Three-year disease-free survival (DFS) as surrogate end-point for predicting five-year overall survival (OS) benefit in adjuvant taxane-based chemotherapy for breast cancer (BC): Analysis of 10 randomized clinical trials (RCTs)

Abstract

584 Background: The issue regarding the eventual correlation between DFS at earlier follow-up (i.e. 3-yrs) with 5-yrs OS has not actually been explored in trials addressing the role of taxanes in BC. All RCTs in which patients were randomized to receive a standard or a taxane-based regimen for early BC were analyzed to evaluate this topic. Methods: All phase III trials with at least 60 month follow-up were considered eligible. The correlation has been explored according to a linear regression model considering both each single outcome pair (DFS/OS) for all arms (extracted by curves), their differences, and each outcome Hazard Ratio (HR) or calculated Relative Risk (RRs), following 2 steps: 1) correlation between 5-yrs DFS and OS (to confirm the evidence); 2) correlation between 3-yrs DFS and 5-yrs OS (predictive role). The correlation was estimated according to Pearson (r) and R2 coefficients (parametric) and Spearman (Rho) coefficient (non- parametric).

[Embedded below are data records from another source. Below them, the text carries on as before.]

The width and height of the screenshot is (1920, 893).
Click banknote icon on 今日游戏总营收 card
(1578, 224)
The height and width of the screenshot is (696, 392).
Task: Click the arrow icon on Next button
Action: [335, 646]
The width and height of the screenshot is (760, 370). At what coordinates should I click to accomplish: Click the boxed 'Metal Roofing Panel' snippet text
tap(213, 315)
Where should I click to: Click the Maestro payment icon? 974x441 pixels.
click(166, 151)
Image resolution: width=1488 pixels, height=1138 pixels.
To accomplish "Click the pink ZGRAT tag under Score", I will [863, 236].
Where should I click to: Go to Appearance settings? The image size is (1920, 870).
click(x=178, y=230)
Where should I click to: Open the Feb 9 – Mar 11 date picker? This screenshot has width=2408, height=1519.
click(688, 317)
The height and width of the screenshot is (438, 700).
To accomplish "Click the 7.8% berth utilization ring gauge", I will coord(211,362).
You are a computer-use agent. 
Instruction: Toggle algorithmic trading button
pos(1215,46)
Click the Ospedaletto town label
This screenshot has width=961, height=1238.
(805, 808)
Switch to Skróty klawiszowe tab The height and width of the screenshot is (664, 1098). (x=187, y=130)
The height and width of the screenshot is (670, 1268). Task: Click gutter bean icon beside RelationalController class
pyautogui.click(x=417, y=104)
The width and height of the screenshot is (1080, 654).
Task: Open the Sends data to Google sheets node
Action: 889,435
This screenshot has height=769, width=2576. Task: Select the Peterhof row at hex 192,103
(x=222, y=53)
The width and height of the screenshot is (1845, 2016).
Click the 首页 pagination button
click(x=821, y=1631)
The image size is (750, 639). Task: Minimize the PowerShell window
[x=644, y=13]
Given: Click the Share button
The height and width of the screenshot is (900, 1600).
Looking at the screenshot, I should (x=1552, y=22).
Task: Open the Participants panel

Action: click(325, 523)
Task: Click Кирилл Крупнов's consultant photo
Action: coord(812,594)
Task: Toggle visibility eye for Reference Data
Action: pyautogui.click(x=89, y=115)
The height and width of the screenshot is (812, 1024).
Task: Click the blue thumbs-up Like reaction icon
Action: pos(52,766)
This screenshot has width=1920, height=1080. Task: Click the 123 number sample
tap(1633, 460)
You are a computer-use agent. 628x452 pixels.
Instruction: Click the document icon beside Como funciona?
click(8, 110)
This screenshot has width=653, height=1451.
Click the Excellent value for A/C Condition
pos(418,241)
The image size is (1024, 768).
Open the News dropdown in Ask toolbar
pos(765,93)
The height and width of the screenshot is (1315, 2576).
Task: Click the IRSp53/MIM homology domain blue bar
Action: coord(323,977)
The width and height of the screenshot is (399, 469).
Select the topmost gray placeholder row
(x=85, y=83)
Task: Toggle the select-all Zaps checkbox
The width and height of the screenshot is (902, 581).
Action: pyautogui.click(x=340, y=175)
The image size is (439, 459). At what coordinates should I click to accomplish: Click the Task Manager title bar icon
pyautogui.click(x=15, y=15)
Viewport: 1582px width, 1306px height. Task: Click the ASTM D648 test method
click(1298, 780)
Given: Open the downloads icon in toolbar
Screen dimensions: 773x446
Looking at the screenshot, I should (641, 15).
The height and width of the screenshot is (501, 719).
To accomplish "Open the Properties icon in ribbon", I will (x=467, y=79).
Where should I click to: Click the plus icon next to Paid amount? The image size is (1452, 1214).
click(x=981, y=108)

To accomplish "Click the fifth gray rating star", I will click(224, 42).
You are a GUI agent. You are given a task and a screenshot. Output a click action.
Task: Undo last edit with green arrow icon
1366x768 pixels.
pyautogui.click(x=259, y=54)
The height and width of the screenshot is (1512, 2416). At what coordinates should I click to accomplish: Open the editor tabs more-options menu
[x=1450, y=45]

A model to calculate the target sample size to determine 5-yrs OS benefit of 3%, 5% and 7%, respectively, was calculated as well. Results: Ten RCTs (17,067 patients) with available data for outcomes were gathered. For 5-yrs DFS/OS, a linear correlation was found between rates (r=0.74, R2=0.55; p<0.0001; Rho=0.83; p<0.0001), and HRs (r=0.90, R2=0.81; p<0.0001; Rho=0.91; p<0.0001). Three-yrs DFS correlates with 5-yrs OS, with both rates (r=0.81, R2=0.66; p<0.0001; Rho=0.92; p<0.0001), and RRs (r=0.84, R2=0.71; p=0.002; Rho=0.85; p=0.002). Three-yrs DFS and 5-yrs OS absolute differences strongly correlate (r=0.86, R2=0.74; p=0.001; Rho=0.84; p=0.002). The sample size model (on the basis of the r-coefficient=0.81), calculates 2,733, 863, and 389 pts to improve 3-yrs DFS of 4%, 7% and 10%, which means to improve 5-yrs OS of 3.2%, 5.7% and 8.1%, respectively. Conclusions: By these data, 3-yrs DFS is a reliable surrogate end-point for OS when testing new drugs in early BC, and is able to predict a late survival benefit. Thanks to the smaller patient sample size, RCTs with this design will provide early results in a shorter time period, allowing a faster data transfer to clinical practice. No significant financial relationships to disclose.